### Ziel der Übung
Schreibe einen Abschnitt des Auszugs neu: Beginne bei den Worten „Wir laufen eingehakt“ und höre nach „Demonstration folgt bestimmt.“ auf. Tausche dabei „Demonstration“ gegen „Kundgebung“ aus.

Diese normalisierte und strukturelle Form der Gewalt, gegen die wir protestieren, lässt sich mitunter mit dem Begriff Rape Culture fassen. Ich sitze in der Vorlesung «Gender und Queer Studies» an der Alice Salomon Hochschule, wo ich den Begriff lerne. Er beschreibt, wie in unserer Gesellschaft Vergewaltigungen von FLINTA*s weitgehend toleriert werden. Das liegt unter anderem daran, dass unser Sexualstrafrecht immer noch den Ansatz «Nein heisst nein» beinhaltet. Wenn ein Mensch sich also nicht explizit gegen Geschlechtsverkehr äussert, gilt dies nicht als Vergewaltigung und die Verantwortung dafür wird dem Opfer übertragen (= victim blaming). In der Schweiz droht momentan die Gefahr, dass weiterhin ein veralteter „Nein heisst Nein“ – Grundsatz anstatt eines „Nur Ja heisst Ja“ – Grundsatz ins Sexualstrafrecht geschrieben wird. Die tagesaktuelle Brisanz der Lerninhalte, die wir hier vermittelt bekommen und welche ich mit der aktuellen Politik zuhause verknüpfen kann, spornt mich an.
Wir laufen eingehakt die Strassen entlang, immer noch mit schnellen Schritten. Um uns herum dringen Parolen in unsere Ohren wie «My body, my choice, raise your voice» oder “However I dress, wherever I go, YES means YES and NO means NO”. Ich spüre, wie sich in mir ein Gefühl in der Brust breit macht – das Gefühl, stark zu sein!
Die nächste Vorlesung folgt nächste Woche und die nächste Demonstration folgt bestimmt.

### Verfügbare Daten
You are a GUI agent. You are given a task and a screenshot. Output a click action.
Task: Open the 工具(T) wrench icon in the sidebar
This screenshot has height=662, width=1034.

### Richtiges Ergebnis
Wir laufen eingehakt die Strassen entlang, immer noch mit schnellen Schritten. Um uns herum dringen Parolen in unsere Ohren wie «My body, my choice, raise your voice» oder “However I dress, wherever I go, YES means YES and NO means NO”. Ich spüre, wie sich in mir ein Gefühl in der Brust breit macht – das Gefühl, stark zu sein!
Die nächste Vorlesung folgt nächste Woche und die nächste Kundgebung folgt bestimmt.